--- Exercise goal ---
Exact copies of the lines below are the goal; any images in them are dropped.

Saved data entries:
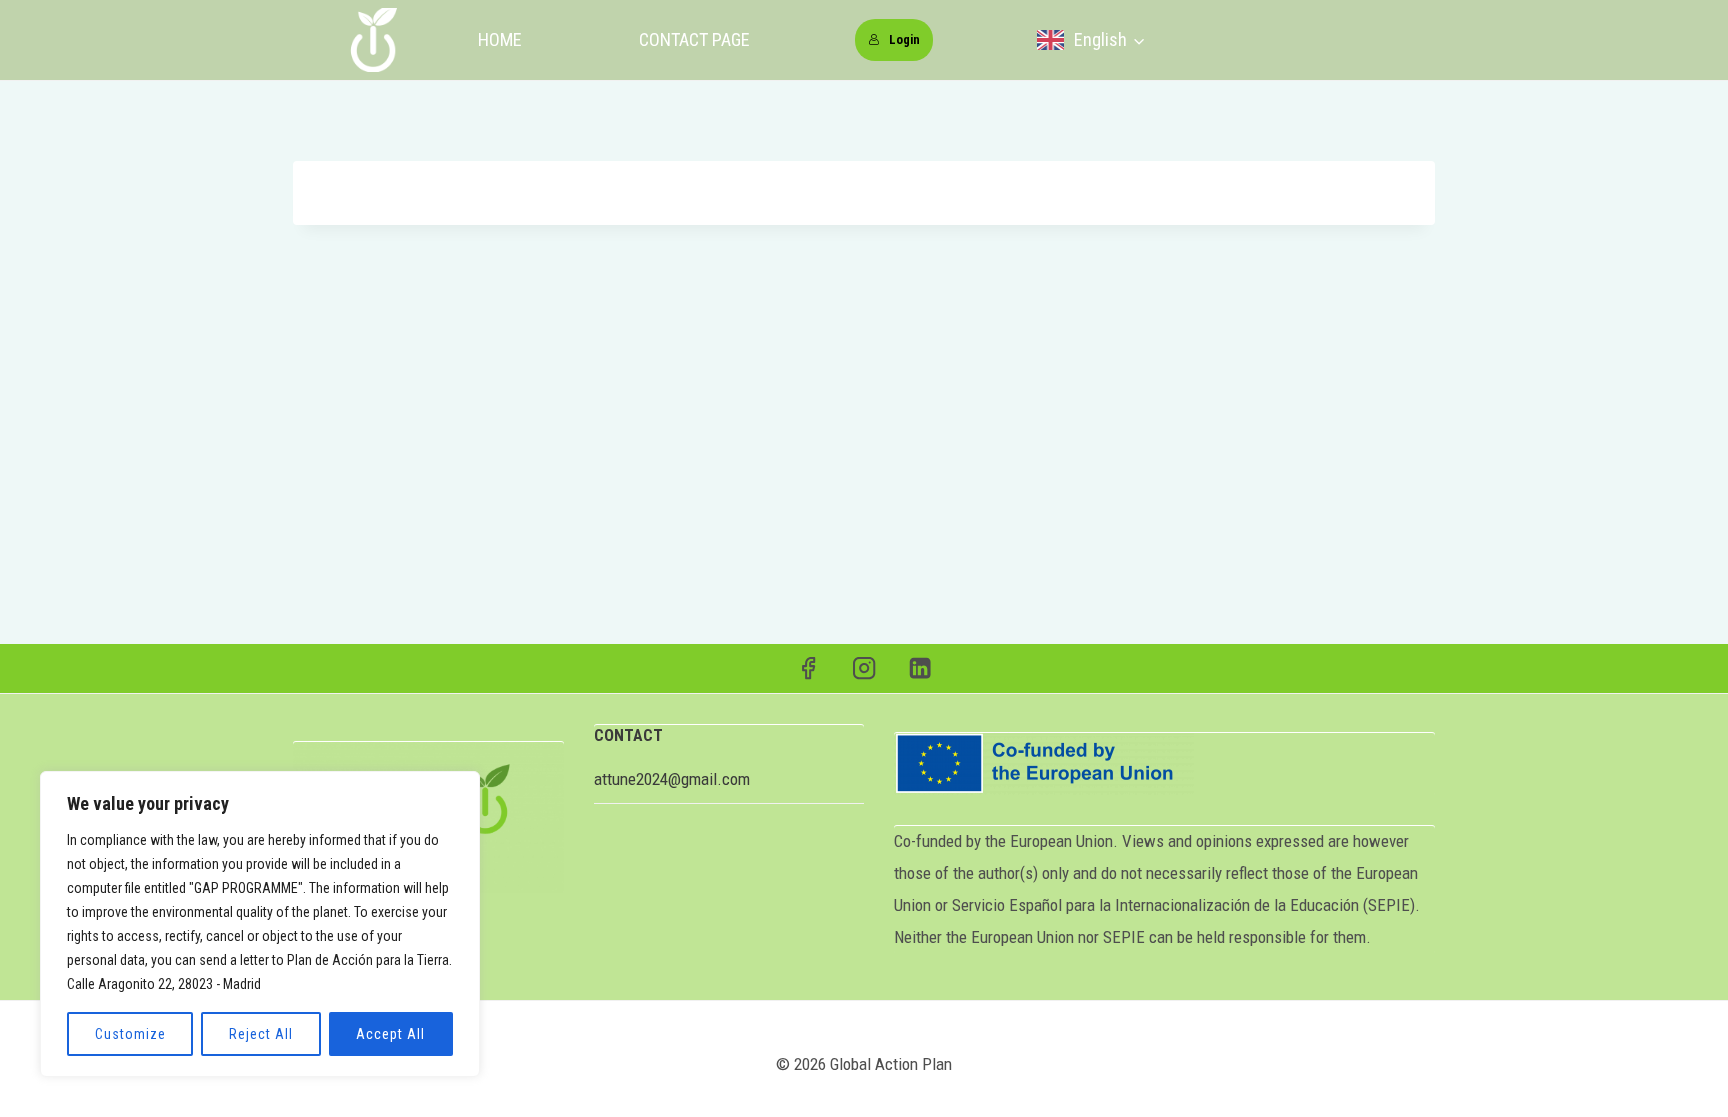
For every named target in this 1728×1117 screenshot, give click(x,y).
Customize (130, 1034)
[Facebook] (808, 668)
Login (904, 39)
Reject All (261, 1034)
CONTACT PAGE (694, 39)
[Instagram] (864, 668)
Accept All (390, 1034)
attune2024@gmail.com (672, 779)
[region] (260, 924)
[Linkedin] (920, 668)
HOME (500, 39)
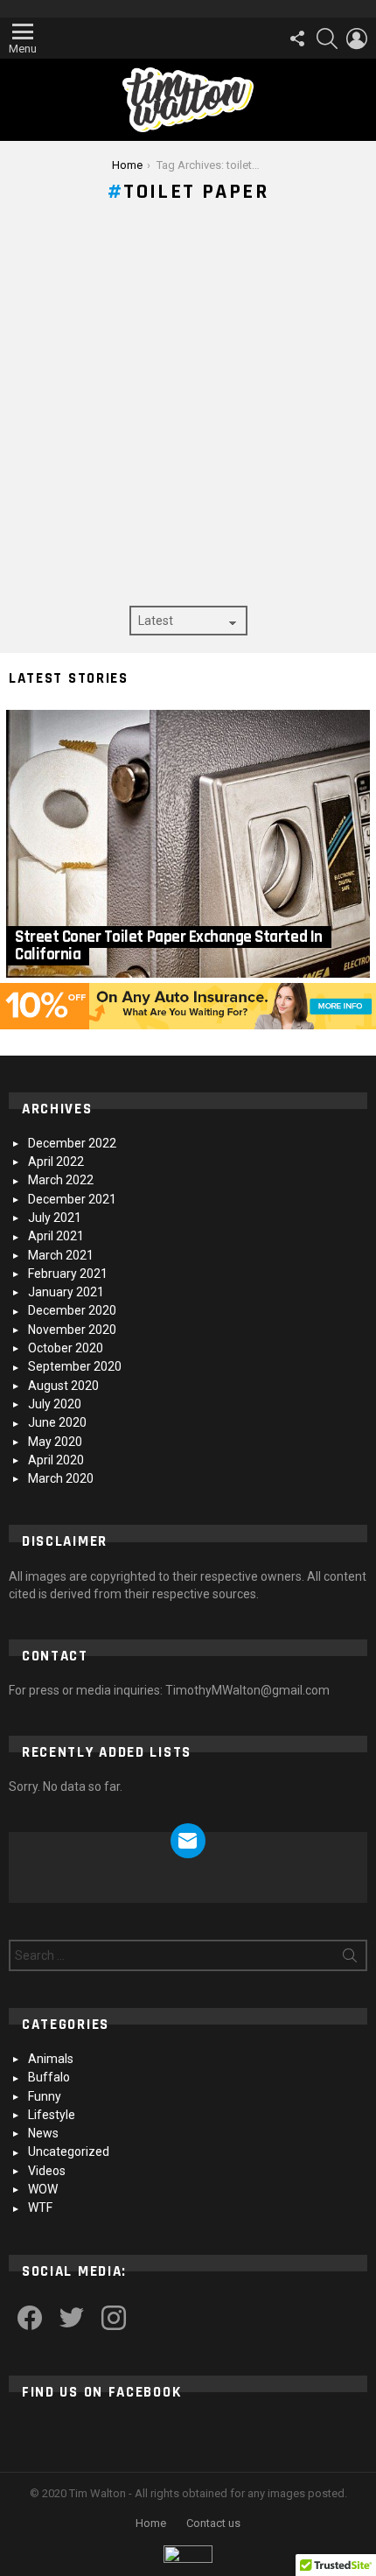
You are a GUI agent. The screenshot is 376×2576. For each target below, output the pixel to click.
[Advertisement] (188, 409)
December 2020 (72, 1310)
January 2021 (66, 1292)
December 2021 (72, 1199)
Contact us (213, 2523)
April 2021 (56, 1236)
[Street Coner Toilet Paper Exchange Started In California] (188, 844)
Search (349, 1959)
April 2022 (56, 1162)
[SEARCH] (327, 38)
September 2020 (75, 1366)
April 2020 (56, 1460)
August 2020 (63, 1386)
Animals (50, 2059)
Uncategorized (68, 2151)
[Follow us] (297, 38)
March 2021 (61, 1255)
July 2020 (54, 1404)
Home (151, 2523)
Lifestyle (51, 2115)
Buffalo (49, 2077)
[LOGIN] (356, 38)
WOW (43, 2189)
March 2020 (61, 1478)
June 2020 (57, 1422)
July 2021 (54, 1218)
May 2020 (55, 1442)
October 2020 (65, 1348)
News (43, 2133)
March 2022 (61, 1180)
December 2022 (72, 1143)
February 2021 (68, 1274)
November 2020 (72, 1330)
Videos (47, 2171)
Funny (44, 2096)
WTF (40, 2207)
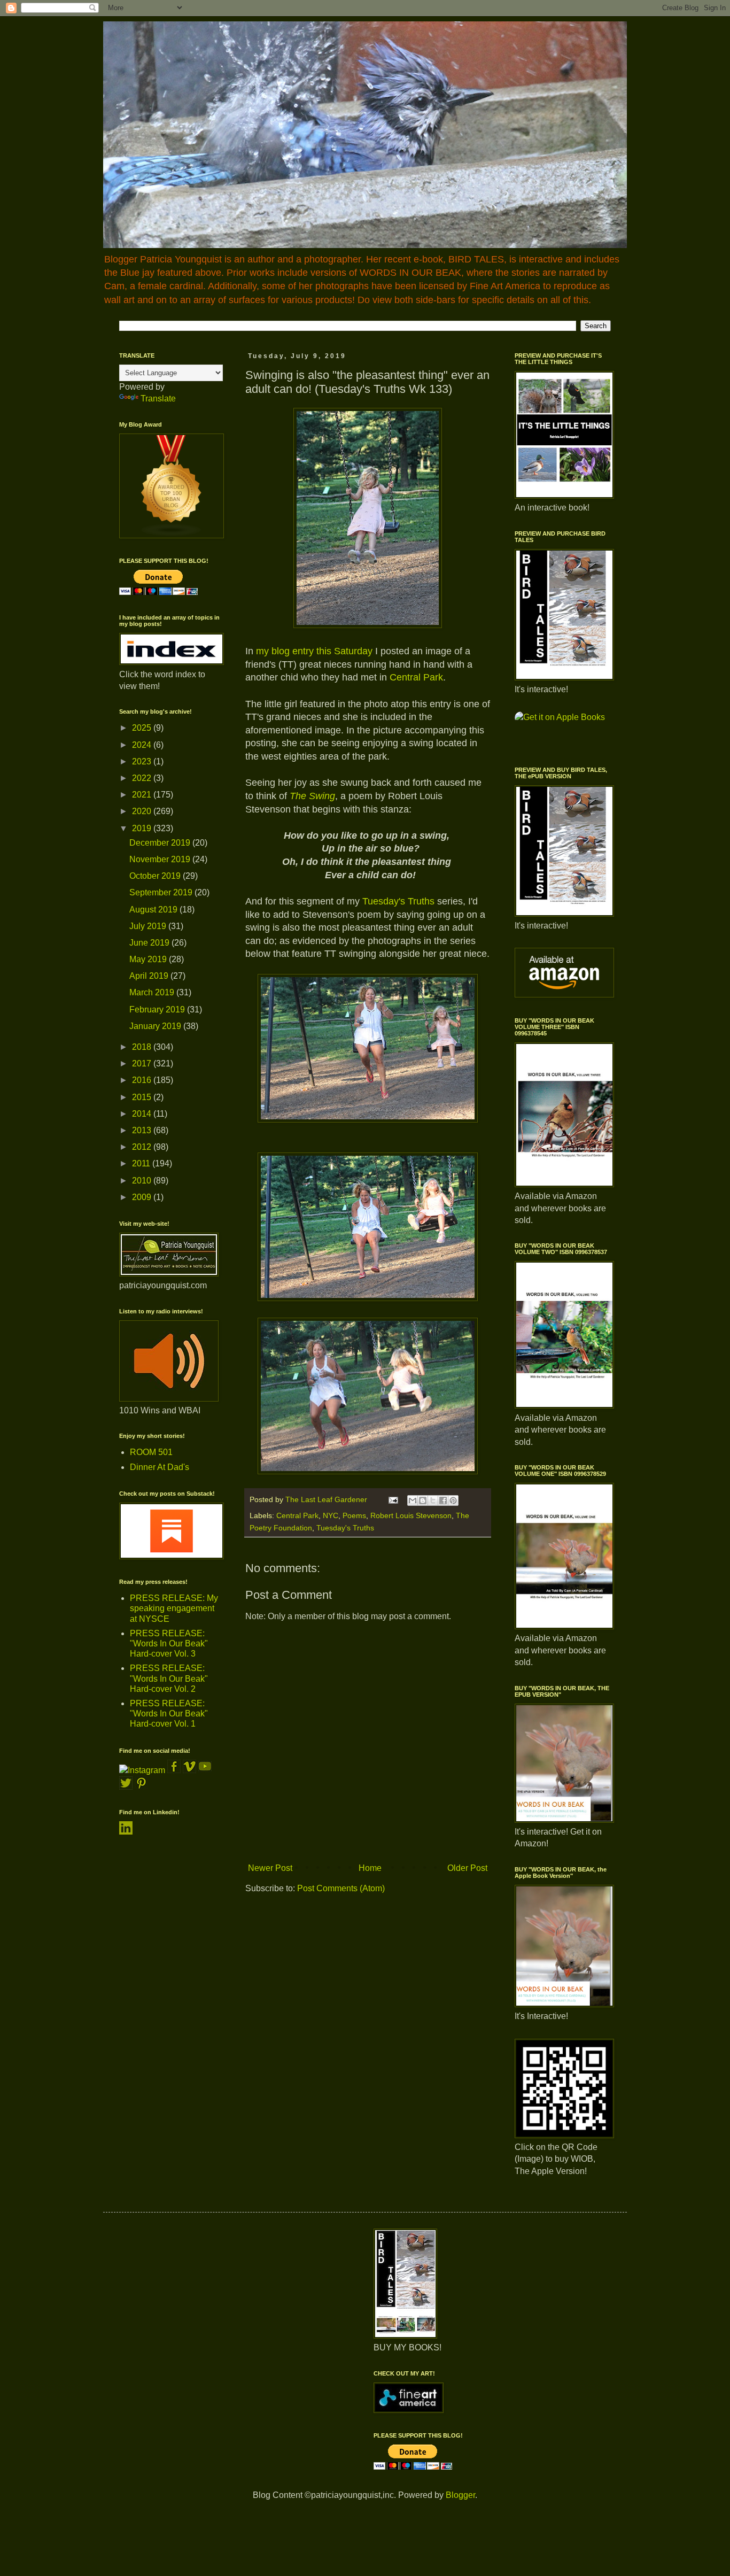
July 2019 (148, 926)
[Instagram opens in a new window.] (142, 1770)
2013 (142, 1130)
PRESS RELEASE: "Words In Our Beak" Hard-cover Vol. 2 (169, 1678)
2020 (142, 811)
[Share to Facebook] (443, 1500)
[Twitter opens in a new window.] (126, 1786)
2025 (142, 727)
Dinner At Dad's (159, 1467)
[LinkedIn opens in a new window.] (126, 1831)
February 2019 (158, 1009)
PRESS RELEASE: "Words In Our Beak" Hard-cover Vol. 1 (169, 1713)
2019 (142, 828)
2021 (142, 794)
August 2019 (154, 909)
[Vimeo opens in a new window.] (189, 1770)
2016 (142, 1080)
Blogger (460, 2495)
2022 (142, 778)
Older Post (467, 1868)
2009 (142, 1197)
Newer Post (270, 1868)
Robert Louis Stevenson (411, 1515)
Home (370, 1868)
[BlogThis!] (422, 1500)
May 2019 (149, 959)
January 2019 (156, 1026)
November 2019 (160, 859)
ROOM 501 (151, 1452)
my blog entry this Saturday (314, 651)
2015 (142, 1097)
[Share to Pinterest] (453, 1500)
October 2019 (156, 875)
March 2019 (152, 992)
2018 (142, 1046)
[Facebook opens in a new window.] (175, 1770)
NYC (330, 1515)
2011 (142, 1163)
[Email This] (412, 1500)
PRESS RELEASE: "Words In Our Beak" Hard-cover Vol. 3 (169, 1643)
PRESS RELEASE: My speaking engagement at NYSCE (174, 1608)
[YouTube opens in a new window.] (205, 1770)
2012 (142, 1146)
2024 (142, 744)
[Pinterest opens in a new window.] (141, 1786)
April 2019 (149, 975)
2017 (142, 1063)
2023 (142, 761)
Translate (158, 398)
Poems (354, 1515)
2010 (142, 1180)
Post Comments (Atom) (341, 1888)
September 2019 (162, 892)
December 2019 (160, 842)
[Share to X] (433, 1500)
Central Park (416, 677)
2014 (142, 1113)
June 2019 (150, 942)
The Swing (312, 796)
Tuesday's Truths (398, 901)
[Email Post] (392, 1499)
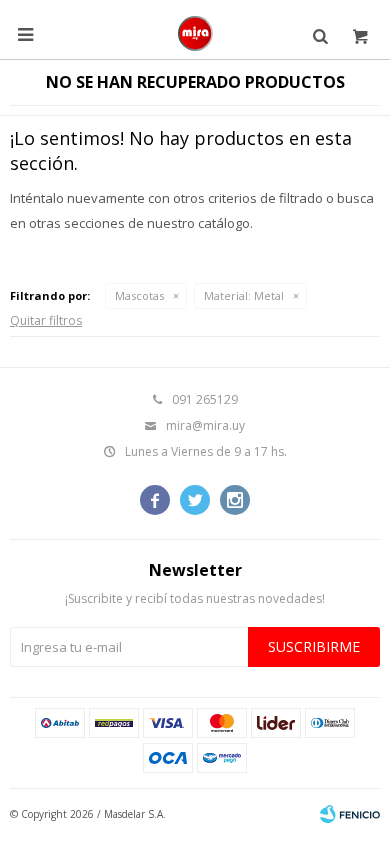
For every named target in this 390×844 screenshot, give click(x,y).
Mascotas (139, 295)
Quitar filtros (46, 320)
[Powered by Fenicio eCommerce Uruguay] (350, 814)
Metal (244, 295)
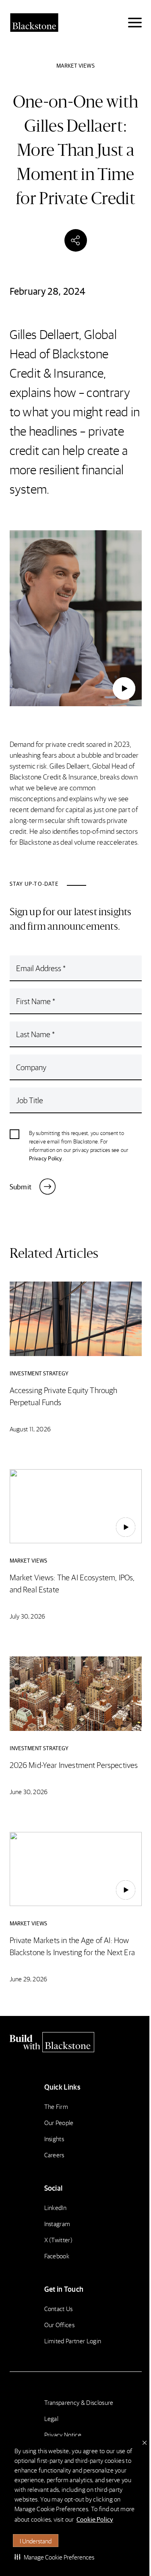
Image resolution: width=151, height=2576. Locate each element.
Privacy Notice (62, 2434)
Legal (51, 2418)
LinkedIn (55, 2207)
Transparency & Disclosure (79, 2402)
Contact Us (58, 2308)
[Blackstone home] (76, 2042)
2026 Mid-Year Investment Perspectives (74, 1764)
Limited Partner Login (72, 2340)
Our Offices (59, 2324)
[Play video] (124, 688)
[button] (54, 2556)
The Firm (56, 2106)
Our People (59, 2122)
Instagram (57, 2223)
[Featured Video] (75, 618)
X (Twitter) (58, 2239)
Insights (54, 2138)
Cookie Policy (95, 2519)
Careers (54, 2154)
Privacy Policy (45, 1158)
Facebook (57, 2255)
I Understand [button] (36, 2541)
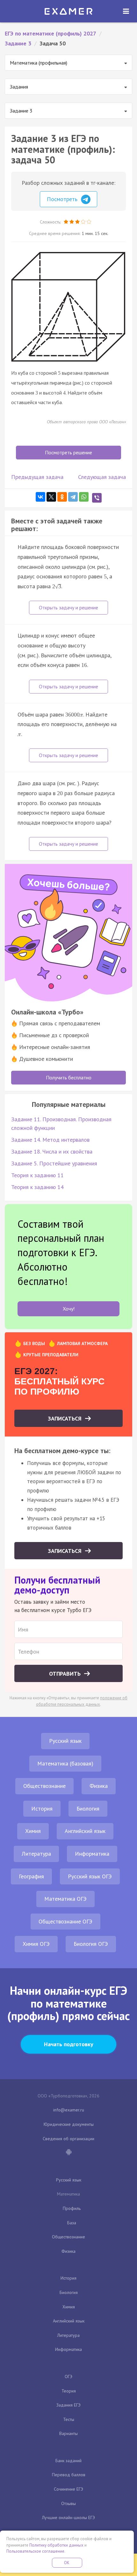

--- Result of the exercise ---
For every named target in this 1728×1117 screenshot, give click(x,y).
Customize (130, 1034)
[Facebook] (808, 668)
Login (904, 39)
Reject All (261, 1034)
CONTACT PAGE (694, 39)
[Instagram] (864, 668)
Accept All (390, 1034)
attune2024@gmail.com (672, 779)
[region] (260, 924)
[Linkedin] (920, 668)
HOME (500, 39)
You are a GUI agent. The screenshot is 376×2576. For each target below, output the pixel to click.
[Advertisement] (188, 409)
December 2020 (72, 1310)
January 2021 (66, 1292)
December 2021 (72, 1199)
Contact us (213, 2523)
April 2021 (56, 1236)
[Street Coner Toilet Paper Exchange Started In California] (188, 844)
Search (349, 1959)
April 2022 (56, 1162)
[SEARCH] (327, 38)
September 2020 (75, 1366)
April 2020 (56, 1460)
August 2020 (63, 1386)
Animals (50, 2059)
Uncategorized (68, 2151)
[Follow us] (297, 38)
March 2021 (61, 1255)
July 2020 (54, 1404)
Home (151, 2523)
Lifestyle (51, 2115)
Buffalo (49, 2077)
[LOGIN] (356, 38)
WOW (43, 2189)
March 2020 (61, 1478)
June 2020 (57, 1422)
July 2021 (54, 1218)
May 2020 (55, 1442)
October 2020 (65, 1348)
News (43, 2133)
March 2022 (61, 1180)
December 2022 (72, 1143)
February 2021 (68, 1274)
November 2020 (72, 1330)
Videos (47, 2171)
Funny (44, 2096)
WTF (40, 2207)
July 2019 (148, 926)
[Instagram opens in a new window.] (142, 1770)
2013 (142, 1130)
PRESS RELEASE: "Words In Our Beak" Hard-cover Vol. 2 (169, 1678)
2020 (142, 811)
[Share to Facebook] (443, 1500)
[Twitter opens in a new window.] (126, 1786)
2025 (142, 727)
Dinner At Dad's (159, 1467)
[LinkedIn opens in a new window.] (126, 1831)
February 2019 (158, 1009)
PRESS RELEASE: "Words In Our Beak" Hard-cover Vol. 1 (169, 1713)
2019 (142, 828)
2021 (142, 794)
August 2019 (154, 909)
[Vimeo opens in a new window.] (189, 1770)
2016 (142, 1080)
Blogger (460, 2495)
2022 (142, 778)
Older Post (467, 1868)
2009 (142, 1197)
Newer Post (270, 1868)
Robert Louis Stevenson (411, 1515)
Home (370, 1868)
[BlogThis!] (422, 1500)
May 2019 (149, 959)
January 2019 (156, 1026)
November 2019 (160, 859)
ROOM 501 (151, 1452)
my blog entry this Saturday (314, 651)
2015 (142, 1097)
[Share to Pinterest] (453, 1500)
October 2019 (156, 875)
March 2019 (152, 992)
2018 (142, 1046)
[Facebook opens in a new window.] (175, 1770)
NYC (330, 1515)
2011 (142, 1163)
[Email This] (412, 1500)
PRESS RELEASE: "Words In Our Beak" Hard-cover Vol. 3 (169, 1643)
PRESS RELEASE: My speaking engagement at NYSCE (174, 1608)
[YouTube opens in a new window.] (205, 1770)
2012 (142, 1146)
2024 (142, 744)
[Pinterest opens in a new window.] (141, 1786)
April 2019 (149, 975)
2017 (142, 1063)
2023 (142, 761)
Translate (158, 398)
Poems (354, 1515)
2010 (142, 1180)
Post Comments (Atom) (341, 1888)
September 2019 (162, 892)
December 2019 (160, 842)
[Share to X] (433, 1500)
Central Park (416, 677)
2014 (142, 1113)
June 2019 (150, 942)
The Swing (312, 796)
Tuesday's Truths (398, 901)
[Email Post] (392, 1499)
For every named target in this 390×844 screenshot, give click(x,y).
Mascotas (139, 295)
Quitar filtros (46, 320)
[Powered by Fenicio eCommerce Uruguay] (350, 814)
Metal (244, 295)
Image resolution: width=151, height=2576. Locate each element.
Privacy Notice (62, 2434)
Legal (51, 2418)
LinkedIn (55, 2207)
Transparency & Disclosure (79, 2402)
Contact Us (58, 2308)
[Blackstone home] (76, 2042)
2026 Mid-Year Investment Perspectives (74, 1764)
Limited Partner Login (72, 2340)
Our Offices (59, 2324)
[Play video] (124, 688)
[button] (54, 2556)
The Firm (56, 2106)
Our People (59, 2122)
Instagram (57, 2223)
[Featured Video] (75, 618)
X (Twitter) (58, 2239)
Insights (54, 2138)
Cookie Policy (95, 2519)
Careers (54, 2154)
Privacy Policy (45, 1158)
Facebook (57, 2255)
I Understand [button] (36, 2541)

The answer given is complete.